The request:
Could you reproduce word for word the items below, from the line containing "This screenshot has width=1903, height=1070." through the line containing "(1153, 954)", both included, with the pictures left out?

Data:
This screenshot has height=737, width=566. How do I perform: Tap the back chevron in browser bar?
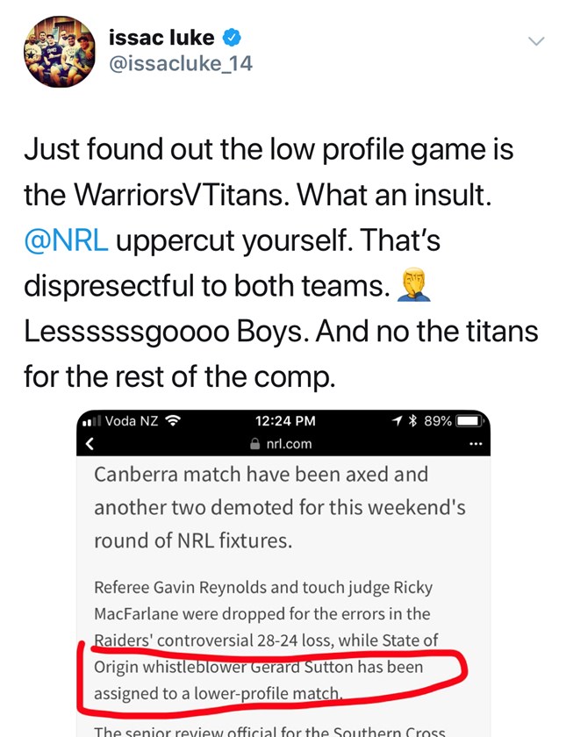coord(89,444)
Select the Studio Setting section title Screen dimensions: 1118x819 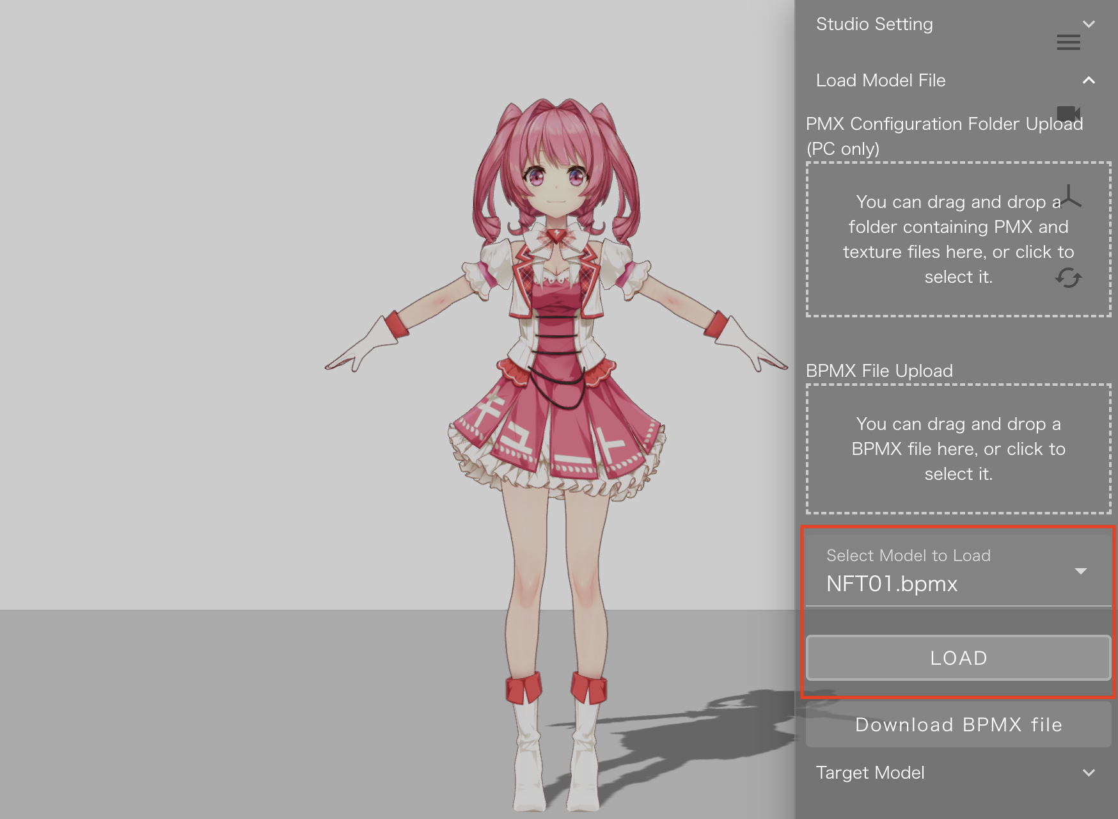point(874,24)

* * *

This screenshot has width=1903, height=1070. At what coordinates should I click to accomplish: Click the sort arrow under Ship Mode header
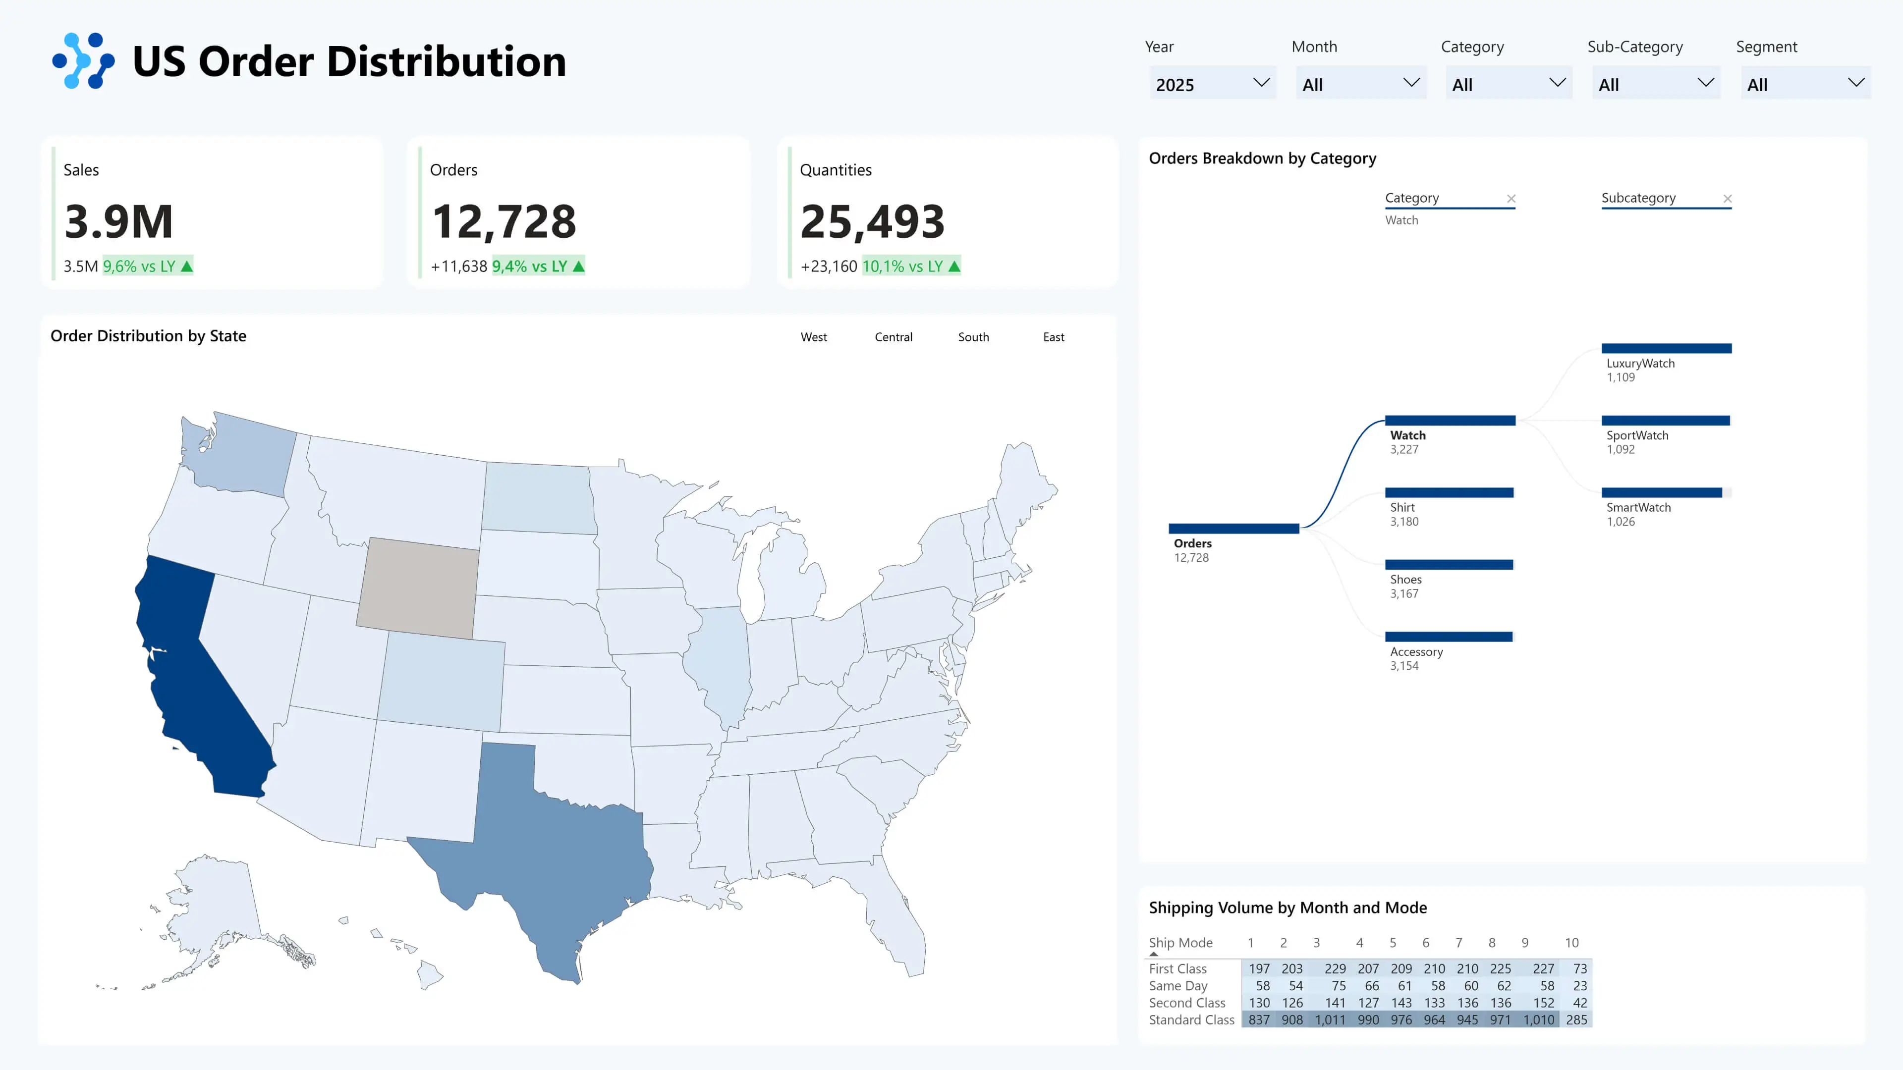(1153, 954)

Response to the exercise:
This screenshot has width=1903, height=1070. At what coordinates should I click to accomplish: Click the sort arrow under Ship Mode header
(1153, 954)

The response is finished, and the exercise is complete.